Rozdział 20

Słońce obudziło mnie dzisiaj rano, ukazując mi przepięknie czyste niebo. Z każdego okna w wieży wpadały ciepłe promienie słoneczne, które zastępowały wszystkie sztuczne światła, jakie zazwyczaj się tam paliły. Widok bezchmurnego nieba zawsze dawał mi poczucie szczęścia, nie ważne ile razy bym go doświadczyła. Jestem w końcu boginią wiosny, kocham słońce.

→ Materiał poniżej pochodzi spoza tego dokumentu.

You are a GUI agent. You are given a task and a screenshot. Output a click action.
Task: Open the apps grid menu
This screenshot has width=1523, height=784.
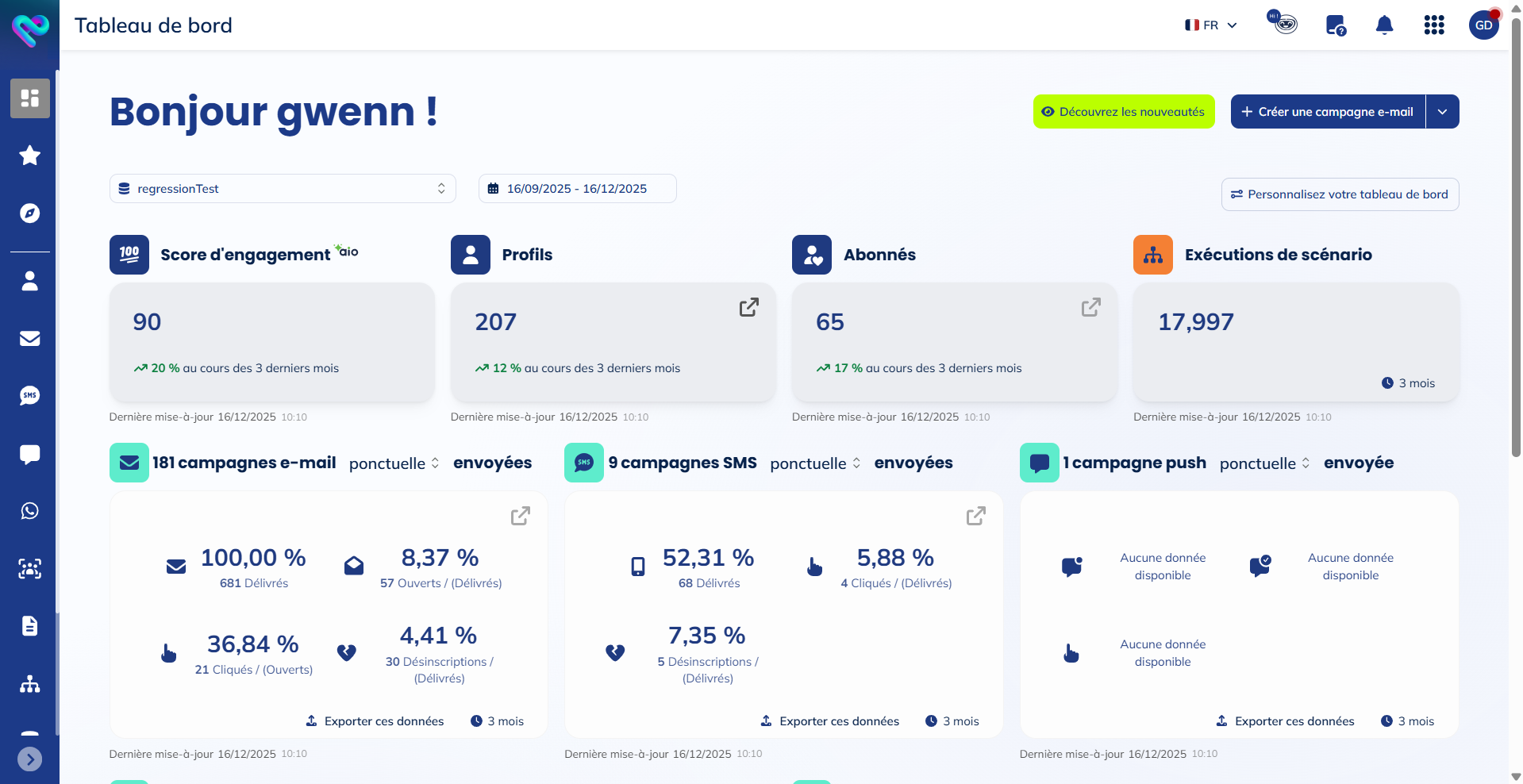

Weszłam do salonu rozpromieniona. Wyjątkowo jedyną osobą, która się w nim znajdowała był Bruce. Nie miałam jeszcze okazji z nim porozmawiać z powodu jego ciągłej nieobecności.

- Cześć. - stanęłam przy nim nieśmiało.

- O! Witaj Kiaro. Jak tam ci idzie z naszym więźniem? Współpracuje? Nie miałem jeszcze okazji nic się o tobie ani sytuacji dowiedzieć.

- Cóż... To Loki. Jego definicja współpracy odbiega trochę od waszej. Ale sądzę, że wszystko idzie dobrze.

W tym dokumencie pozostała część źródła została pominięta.